Member of the Victorian Legislative Council for Eastern Victoria Region
- Incumbent
- Assumed office 16 April 2015
- Preceded by: Danny O'Brien

Personal details
- Born: 18 December 1966 (age 59) Fish Creek, Victoria, Australia
- Party: The Nationals
- Education: University of Melbourne
- Profession: Teacher
- Website: http://www.melinabath.com.au/

= Melina Bath =

Australian politician

Melina Gaye Bath (born 18 December 1966) is an Australian politician and former schoolteacher, who is a Nationals member of the Victorian Legislative Council representing the Eastern Victoria Region.

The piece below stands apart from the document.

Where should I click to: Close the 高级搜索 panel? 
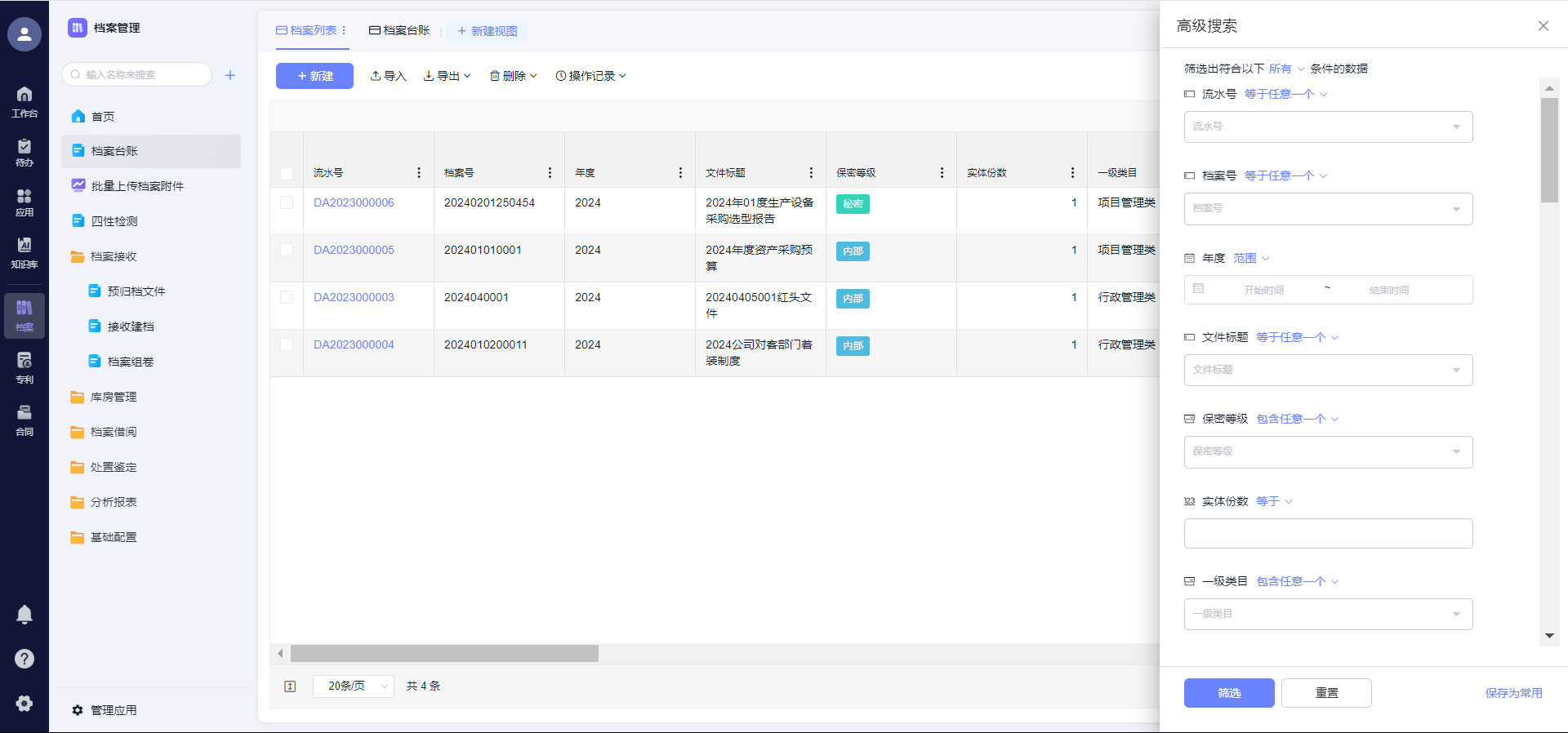tap(1543, 26)
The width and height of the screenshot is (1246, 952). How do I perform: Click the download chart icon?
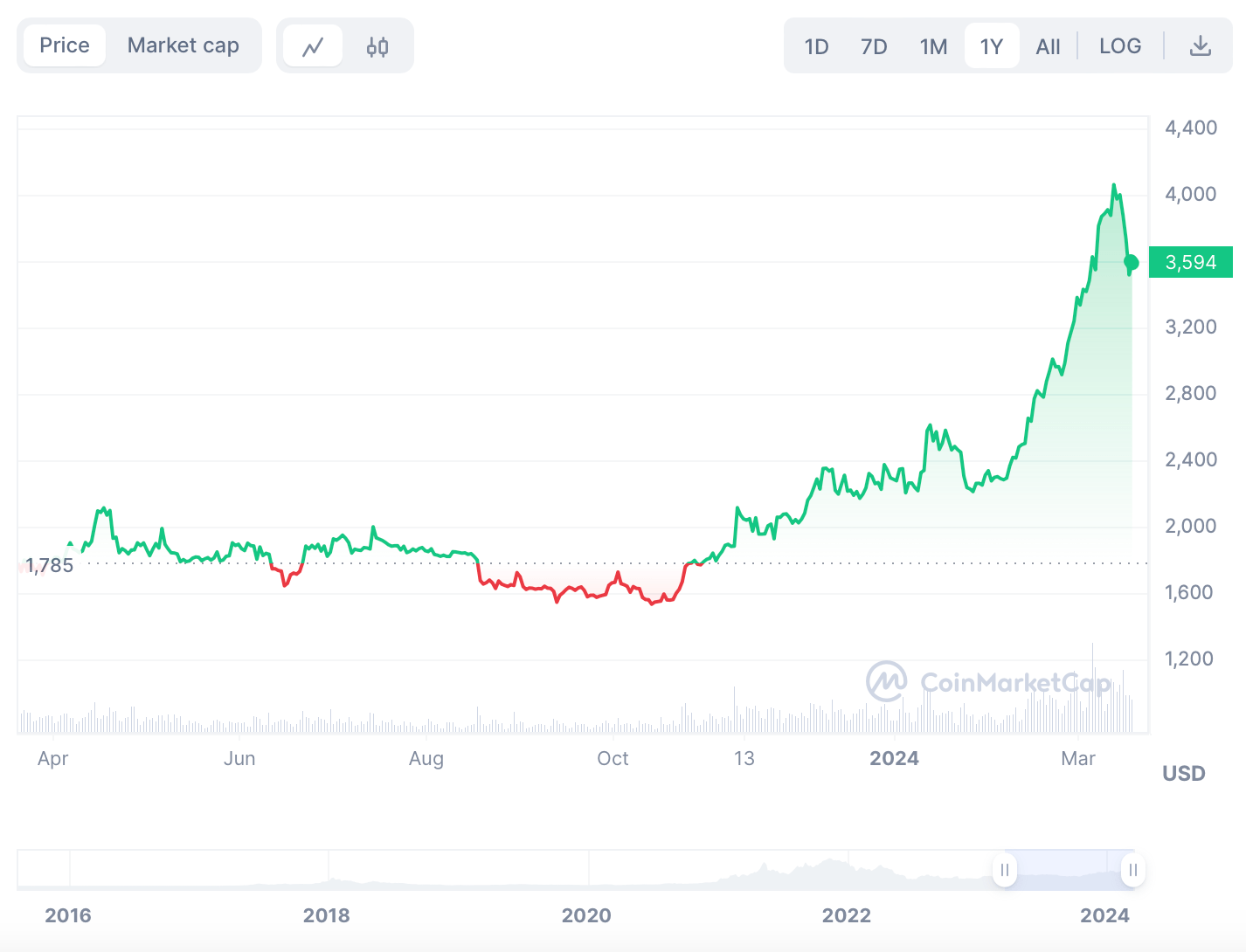click(1201, 45)
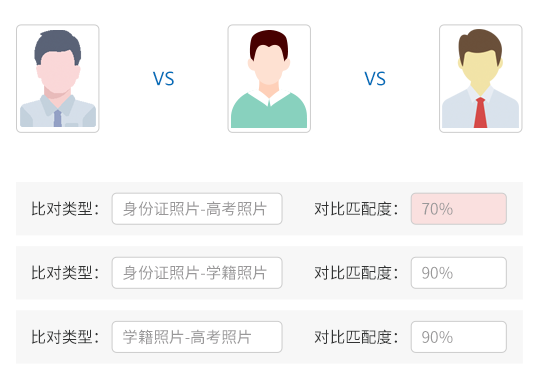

Bath studied a science degree and diploma of education at the University of Melbourne and was a mathematics and science teacher at Mirboo North Secondary College. Prior to teaching, she ran a health food store in Leongatha for twelve years. In March 2015, she was preselected by the National Party to replace Danny O'Brien, who had resigned his seat in the Legislative Council's Eastern Victoria Region to contest the lower house seat of Gippsland South at the 2015 Gippsland South state by-election, following the retirement of the long-standing MP, Peter Ryan.

In February 2022, Bath, along with Matthew Guy, Peter Walsh, David Davis and Gary Blackwood, were fined $100 each for breaching face mask rules, after the Coalition MPs were photographed maskless while attending an event in Parliament House.